■ WHAT IS EXPECTED
Continue the text below on compassion, racial equality, and Third Isaiah, picking up after its final sentence, which is separate from the material that follows it.

■ TEXT BLOCK
November 17, 2013 – 26th Sunday after Pentecost
Two weeks ago the Muhammad Ali Institute for Peace and Justice at the University of Louisville hosted a conversation around racial equality and economic development. It’s part of the Compassionate Louisville movement. The Ali Institute is holding up the torch that illuminates compassion as much more significant than individual people simply being kind to each other. Compassion requires us to change our perspectives and our systems so that everyone has access to all the benefits of our community.
We divided into groups, one group to talk about economic development and one to talk about racial equality. Not just the theory of it, but what can we actually do in Louisville? I joined the group talking about racial equality.
One person said when we’re thinking about change we need pictures–images–a vision of what it is we want to move toward. What the change will look like. Then we know where we’re headed.
In our house, we sometimes have the TODAY show on in the morning. Sitting in that conversation about racial equality, I thought about how over the last several years I’ve noticed more people of color on the TODAY show in the capacity of experts. And I’ve also noticed more commercials on tv with people of color. And even commercials recently with interracial couples and biracial children.
Now I think I notice this because it’s different than it used to be. As a white person, it’s been easy for me not to think about whether there are people of color on tv showing up as experts or as a typical family. It’s easy not to notice because I always saw people who looked like me when I turned on the television. Now I see a picture of the world I want to live in: one where people of color are considered “experts” and “family” in the same way that I as a white person take that experience for granted.
I would never have said that people of color aren’t experts in their fields but when all I see are white people in those roles it begins to work on my subconscious and conscious vision of the world.
This is not to say tv is my only reality but it–and all advertising–is a powerful shaper of the way we see the world.
It’s similar to hearing about somebody’s doctor. If I told you a story about going to see my doctor, what does my doctor look like in your head from the outset of the story?
Even though most of my doctors are women I know that when I hear somebody talk about their doctor I often unconsciously default to imagining a man in that role. Even though my conscious brain and my lived experience says that lots of doctors are women, we still need pictures of a world where women and people of color, right alongside men, are experts and professionals. We need that vision of the way we want the world to be in order for us to change the world to become what we see in the vision.
That’s the kind of picture we hear in Isaiah. (A picture doesn’t have to be only a visual experience. Isaiah uses words to paint an image; to evoke a feeling and to call forth energy and passion toward a goal.)
Scholars call the last eleven chapters of Isaiah “Third Isaiah.” If Second Isaiah (which begins in chapter 40) proclaims God’s promise of “I am about to do a new thing”, Third Isaiah, says one Old Testament professor, is accompanied by Psalm 139 that says, “If I make my bed in Sheol [or the grave, we might say], you are there.”1 Third Isaiah tells the story of the first wave of exiles–who had lived for several generations in Babylon–now beginning to return to their homeland. What they find is a disaster. The temple (the center of their collective life) is in ruins. Jerusalem (their capitol city) is in ruins. Scholars disagree as to whether all of the Kingdom of Judah was in ruins but certainly so much of the social, political and economic life of Judah was wasted from years of war and exile.
If you need an image of what that was like, recall the pictures of devastation we’ve seen in recent days and years from cities in Iraq or Afghanistan or Syria.

■ DATASET EXTRACT
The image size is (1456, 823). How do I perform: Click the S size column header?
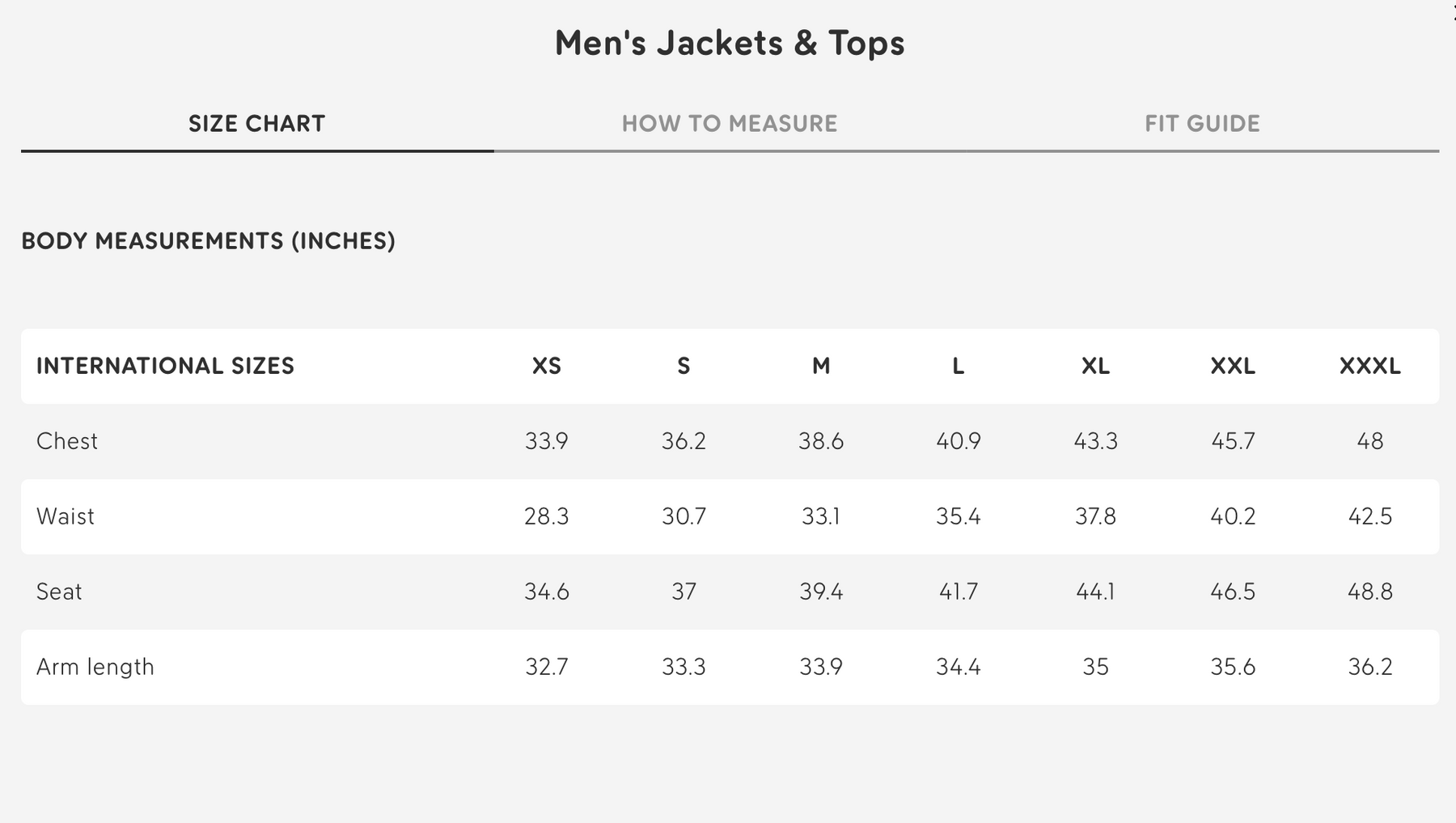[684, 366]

---

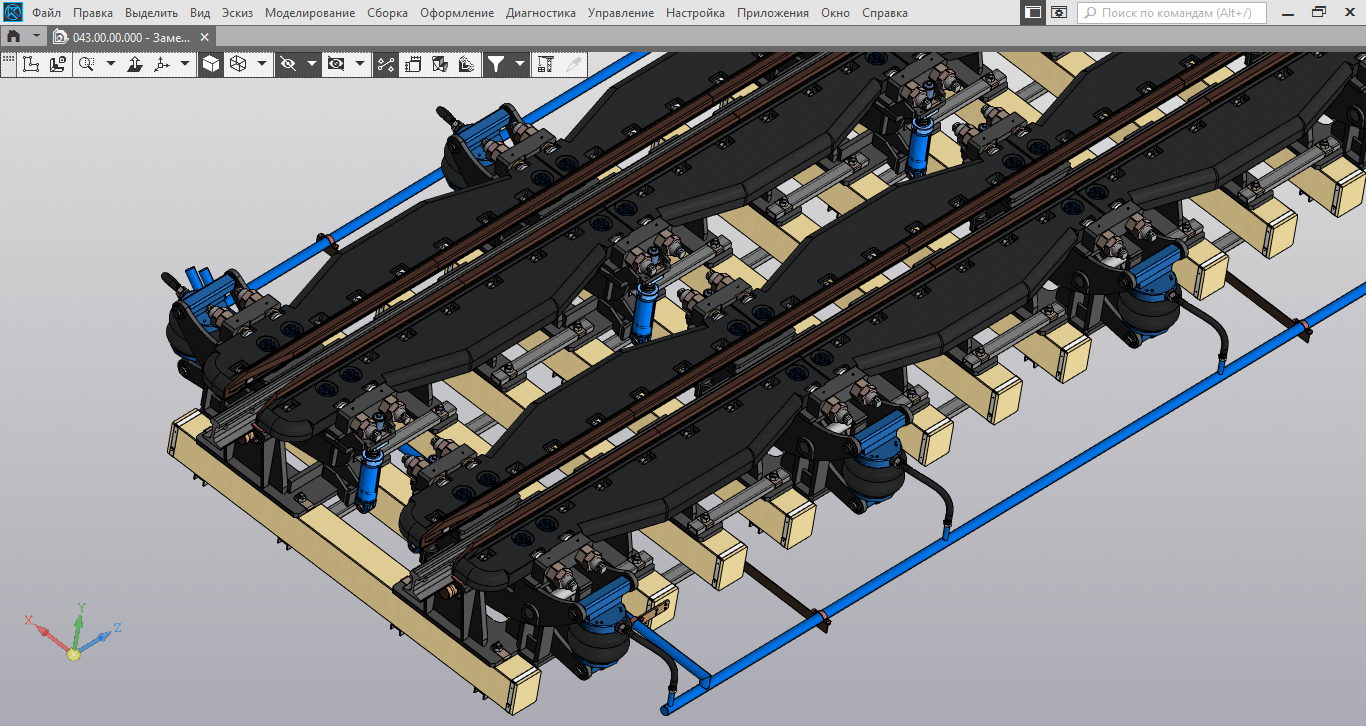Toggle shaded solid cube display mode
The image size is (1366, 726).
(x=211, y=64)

■ RESULT
There is a huge project of building and restoration–lying in front of the people who have been released from Babylon and are back in their own country. Not just physical building and restoration–but also emotional and spiritual, economic and cultural, familiar and communal.
What Jesus talks about in Luke 21 is a future time from what we hear about in Third Isaiah when the temple will be destroyed again. There will be persecution and hardship, betrayal and death. It’s not the same circumstances as the people in Third Isaiah are experiencing but there is a similar physical, emotional and spiritual context. It is a time of despair and exhaustion. Injustice and greed are rampant. I can imagine that just as the Hebrew people, freed from enslavement in Egypt but out in the wilderness and wholly dependent on God, they got scared and cried out that they wanted to return to the land slavery, so I wonder if the exiles dreamt about returning to Babylon where life was more certain even if it brought with it more oppression.
In the midst of this suffering and the reality of destruction and the hard work of restoration, God speaks powerful words of life and hope. Words that paint a picture and that call for energy and life toward a goal. God provides a vision of what is coming, of the promises the people can lay hold of not only in the future but now.
Some Christians hear a passage like Luke 21 and interpret it to mean God is bringing a catastrophic end to the world (although they usually believe they will be raptured out of the worst of it all). Jesus actually says something different in the face of the daunting realities of wars and persecution. “Jesus’s primary message in this passage from Luke is: ‘Endure! Endure in your testimony! Endure in your witness!’ For ‘by your endurance you will gain your souls.'”2 (Other translations say, “gain your life.”)
Instead of escaping this world by being raptured away, Jesus called his followers to endure. “To hang in there. To hang in here.”3 To endure is to last for the duration; to persevere. One writer suggests that “perseverance is…more than just stubborn stick-to-it-iveness.” It’s much more “about seeing, or staying focused. Perseverance does not require strength so much as it requires vision. Endurance does not entail an ability to tolerate hardship as much as it entails an ability to see–to see God’s presence even in the intolerable.”4
Vision, then, a picture of where we’re going, the ability to see God’s presence even in the intolerable, is the key to our enduring witness as the Church. And that is what we get in Isaiah 65. It’s a vision of restoration, of right relationships, of health and well-being, of redemption, of justice and all of creation at peace.
In Isaiah 65 there’s this interesting back and forth where God says both “I am about to create” and “I am creating.” It’s what preachers have often talked about as the now and the not yet. There is evidence of this work that God is doing but we don’t yet experience it in its fullness. The re-creating and re-storing and re-deeming work of God is at hand but it is not yet in hand.
So we still need a vision of where God is leading us. We need the a scalable model that architects make for the builders to know the goal of their project. We need an image of what we’re heading toward.
Sometimes that image is found in a text and sometimes it’s found embodied in a community.
A few weeks ago Angela Hagan sent me an email with the subject “Another reason I am thankful for Central Presbyterian.” With the permission of everyone included in this story, I shared it in a Central This Week email and I share it again now.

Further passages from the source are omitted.